Sırat-ı müstakîm tabirinin tam olarak neyi ifade ettiğini en iyi şekilde Allah Rasûlü’nün (s.a.s.) anlatımından öğrenmekteyiz. Abdullah b. Mes’ud’un (r.a.) anlattığına göre Hz. Peygamber (s.a.s.) bir gün yere düz bir çizgi çizdi ve etrafında toplanan sahabeye şöyle dedi: “İşte bu Allah’ın (c.c.) dosdoğru yoludur.” Sonra da bu düz çizginin sağ ve sol taraflarına başka çizgiler çizerek, “Bunlarda diğer yollardır ki her birinin başında bir şeytan bulunmakta ve kendi yollarına çağırmaktadır.” dedi ve 

هٰذَا صِرَاطٖي مُسْتَقٖيماً فَاتَّبِعُوهُۚ وَلَا تَتَّبِعُوا السُّبُلَ فَتَفَرَّقَ بِكُمْ عَنْ سَبٖيلِهٖؕ ذٰلِكُمْ وَصّٰيكُمْ بِهٖ لَعَلَّكُمْ تَتَّقُونَ 

 “İşte bu, benim dosdoğru yolum. Artık ona uyun. Başka yollara uymayın. Yoksa o yollar sizi parça parça edip O’nun yolundan ayırır…” (En’am, 6/153) ayetini okudu. (Darimi, Mukaddime, 23)

Mevcut veriler:
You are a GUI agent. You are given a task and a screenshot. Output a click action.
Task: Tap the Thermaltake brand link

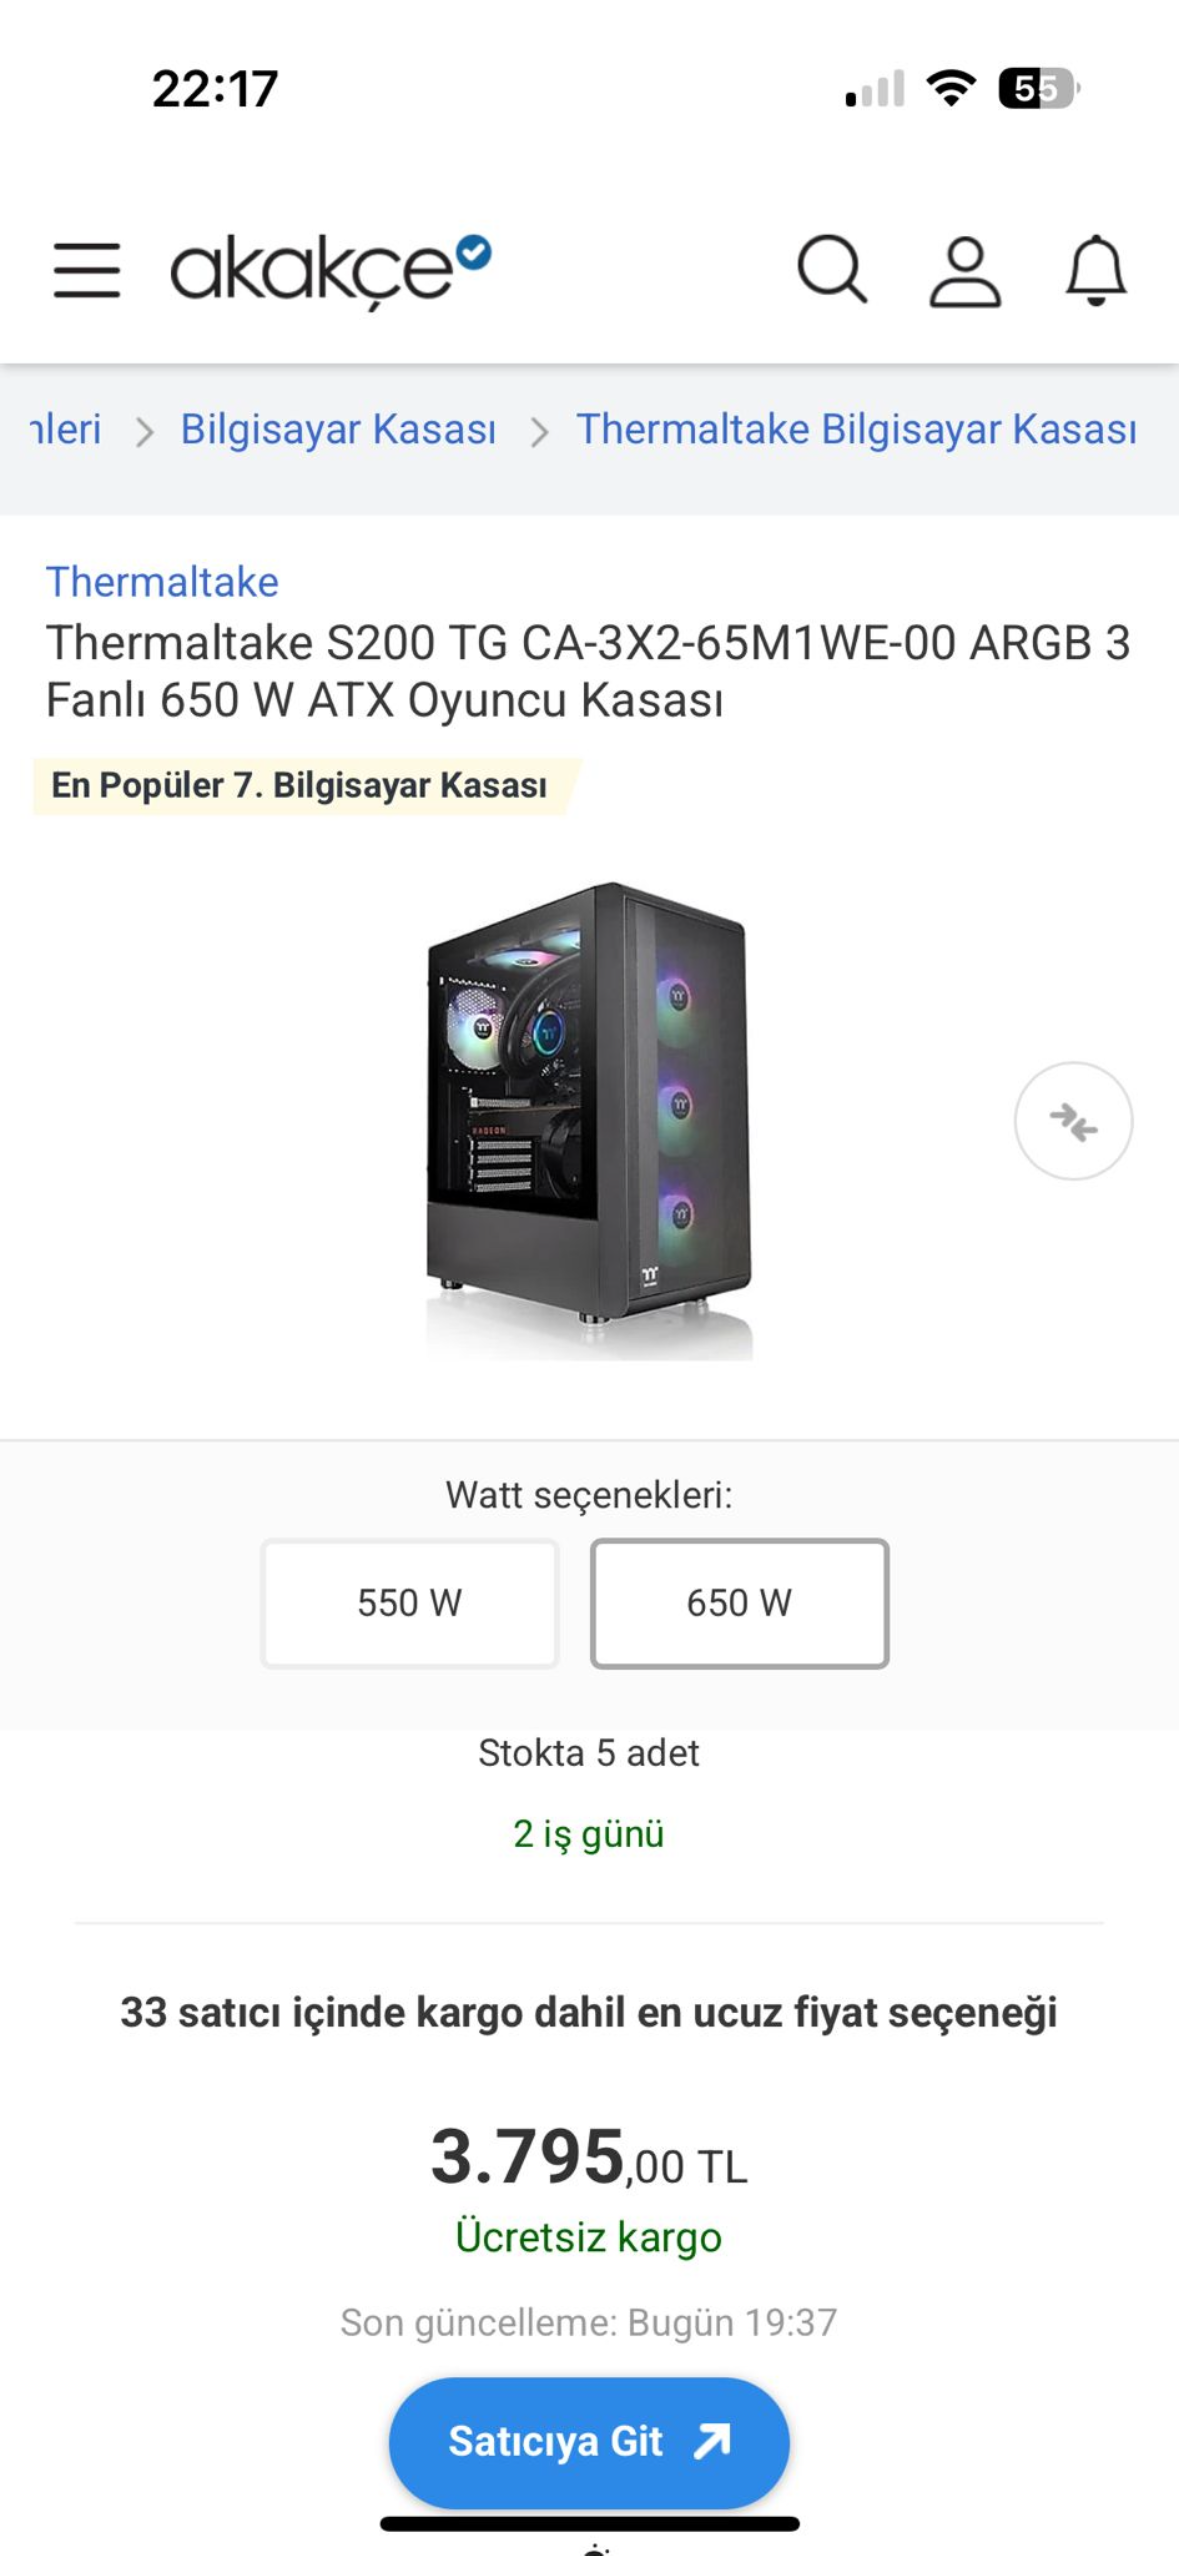(162, 582)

Yapılacak iş: Sırat-ı müstakîm hakkındaki metinden "هٰذَا صِرَاطٖي مُسْتَقٖيماً" sözlerinden başlayıp "(Darimi, Mukaddime, 23)" sözleri de dahil olmak üzere bölümü hiç değiştirmeden yazıya geçirin. Liste bu işte hiçbir rol oynamıyor.

Alıştırma sonucu:
هٰذَا صِرَاطٖي مُسْتَقٖيماً فَاتَّبِعُوهُۚ وَلَا تَتَّبِعُوا السُّبُلَ فَتَفَرَّقَ بِكُمْ عَنْ سَبٖيلِهٖؕ ذٰلِكُمْ وَصّٰيكُمْ بِهٖ لَعَلَّكُمْ تَتَّقُونَ 

 “İşte bu, benim dosdoğru yolum. Artık ona uyun. Başka yollara uymayın. Yoksa o yollar sizi parça parça edip O’nun yolundan ayırır…” (En’am, 6/153) ayetini okudu. (Darimi, Mukaddime, 23)